Borrower is a commercial truck driver. In 1991, Borrower purchased a mobile home located at 1949 South Manchester Ave. in Anaheim, California. (Plaintiffs' Statement of Undisputed Facts ("PSUF") at ¶ 45.) In 2003, Borrower and his employees began making deliveries for a DHL contractor by the name of Velocity. (PSUF at ¶ 28.) While making deliveries for Velocity, Borrower used the unregistered business name "Mule Transport." (PSUF at ¶ 29.) In the same year, Borrower purchased the Subject Property, financed by a loan and secured by a deed of trust against the Subject Property. (PSUF at ¶ 46.) Borrower divided his time between the Subject Property and Anaheim property depending on where he was required to drive for Velocity. (Deposition of Samuel Gonzales, Doc. 53-2, Exhibit B ("Gonzales Depo.") at 40:2-20.)
On March 30, 2006, Lenox and LLB (predecessor in interest to Plaintiff Aurora Bank) entered into a loan purchase agreement by which Lenox was granted authority to underwrite loans for LBB. (PSUF at ¶ 12; see Doc. 13 ("Loan Purchase Agreement").) The agreement provided that Lenox would underwrite all loans for LBB in compliance with the LBB guidelines, specifically the "Seller's Guide." ( See Doc. 54-2 ("Seller's Guide").)

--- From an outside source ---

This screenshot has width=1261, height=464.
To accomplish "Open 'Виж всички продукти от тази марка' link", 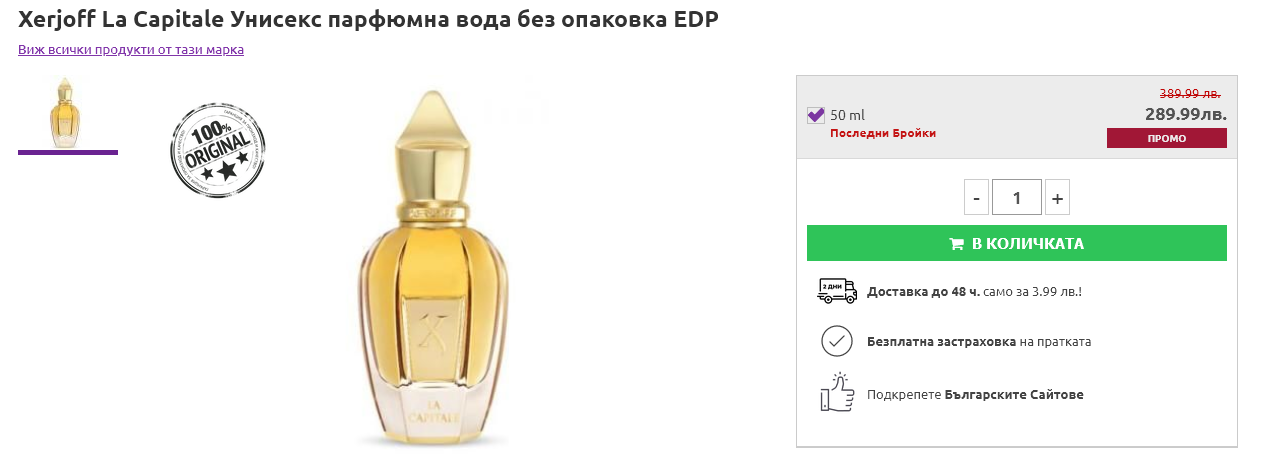I will tap(131, 49).
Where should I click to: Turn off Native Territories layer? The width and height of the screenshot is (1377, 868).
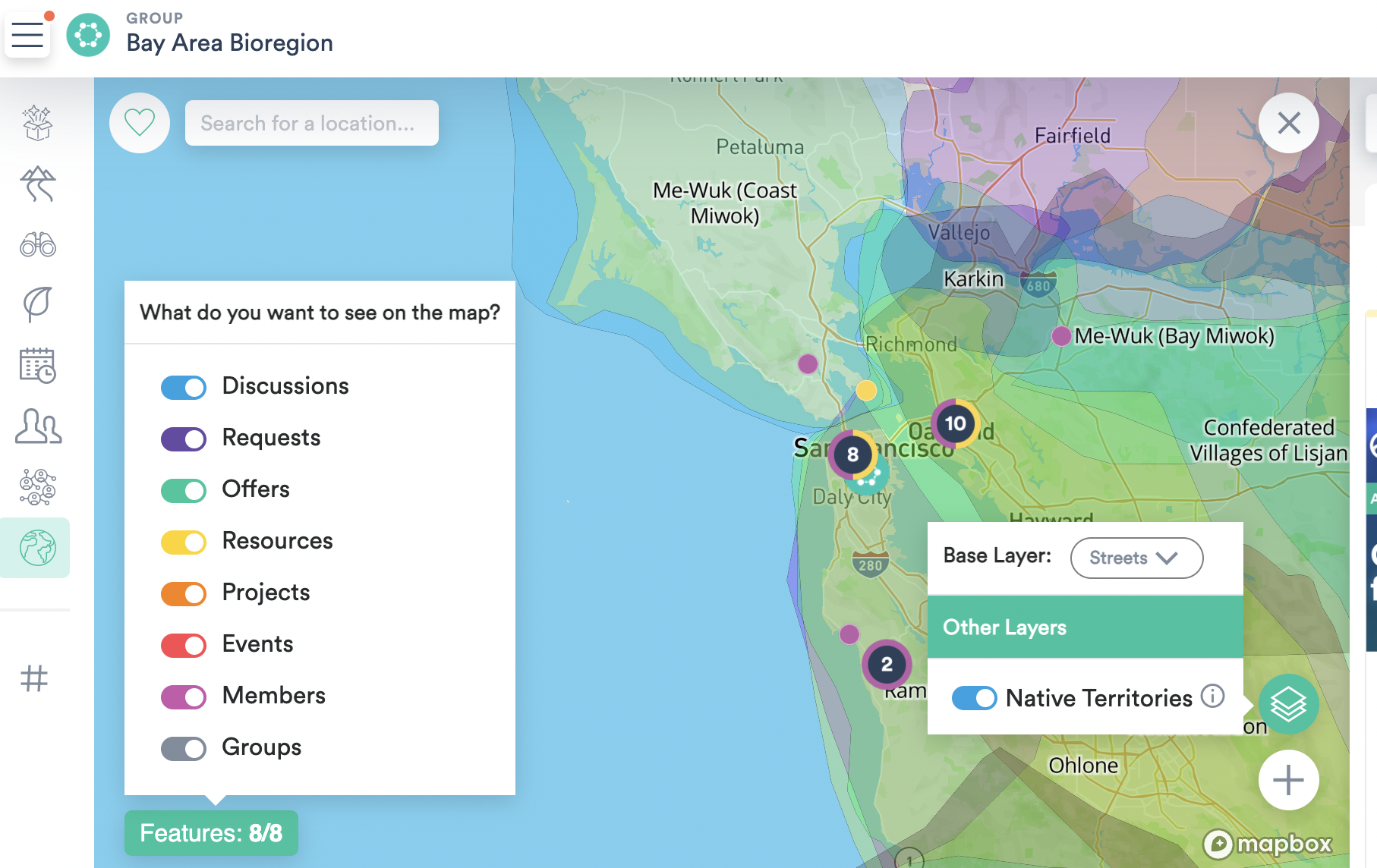click(x=974, y=698)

In May of 2007, Borrower refinanced his home through Lenox with a "stated income" loan. (Stipulated Facts ("SF") at ¶ 4.) The loan amount was set at $231, 300 and was secured against a deed of trust recorded against the Subject Property. (PSUF at ¶¶ 14-15; Doc. 47-9 at p. 5.) The loan application reflected that the Subject Property was Borrower's primary residence and that his gross monthly income was $12, 000. (PSUF at ¶¶ 15, 21.) Aurora purchased the loan from Lenox for $228, 039.71. (SF at ¶ 5.) The purchase was pursuant to the terms of the Agreements and Seller's Guide. (SF at ¶ 6.) The Program Profile is a companion piece to the Seller's Guide (both refer to and rely upon each other) which contains a consolidated list of requirements for each loan type and the corresponding ratios and requirements. ( See Doc. 54-11 ("Program Profile").)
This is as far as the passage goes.